Advent digital detox

Next week I’ll attempt a digital detox. Suffice to say it’s the usual motivations — regain control of attention, have more time for other worthwhile things, and set a good example to my kids. I’m making a note here so that I can set myself some rules in writing and hold myself accountable to them.

I am not aiming to cut out all technology. The main thing is the smartphone. I don’t intend to cut down on time spent on my laptop at all really — if I’m on my laptop, I’m usually doing something I consider worthwhile. But it’s the trickle of phone use through the day, the itch to fill every moment with content and/or communications), that’s what needs to change.

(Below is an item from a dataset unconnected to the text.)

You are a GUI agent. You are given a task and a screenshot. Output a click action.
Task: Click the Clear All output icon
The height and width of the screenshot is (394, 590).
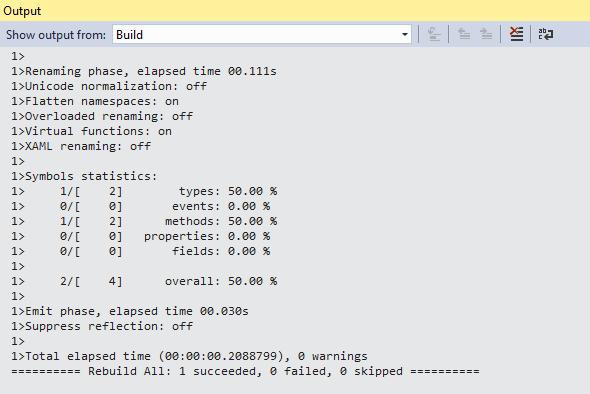click(x=516, y=34)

Anyway, I’m saying goodbye to as many distracting apps as I reasonably can. Mastodon can go. The web browser is an issue as I use it to watch YouTube (ad blocker and playing while minimized — who needs YouTube Premium?), so I can’t “get rid” of YouTube without installing some kind of content blocker on my browser. For messaging, I’ve requested that close friends and family send non-urgent messages via email rather than WhatsApp. Group chats remain an issue but I’ll just set the Buzzkill app to send me fewer notifications (if you are on Android and don’t have Buzzkill, it’s fantastic — fine-grained control over notifications based on filters and rules, and 0 data collection). For RSS, I’ll go on briefly, and send any interesting-looking articles to my eReader via Wallabag. Or I’ll just browse from the computer, not mobile.

Links

  • Is my blue your blue?. My wife and I are forever disagreeing over whether objects in our lives are blue or green. Then she linked me this, and thus we have (semi-)scientifically determined exactly where each other’s cutoff points are for blue and green. Colour classification is essentially arbitrary and unscientific — I tooted earlier this week to complain about my kid having learn what “indigo” is thanks to Newton’s weird obsession with the number 7.
  • How To Quit Spotify. Owning your own music is cool, but there are obvious conveniences to streaming as well, and in a streaming-heavy household I don’t know how feasible it would be to stop. But as this article illuminates, leaving Spotify for a more ethical (and higher-quality!) streaming service is actually really easy — thanks to good old adversarial interoperability, you can easily port your stuff over. I’ve started a free trial and have all my playlists back already.
  • Fifteen Years. For any long-time readers of xkcd, this made you emotional, right?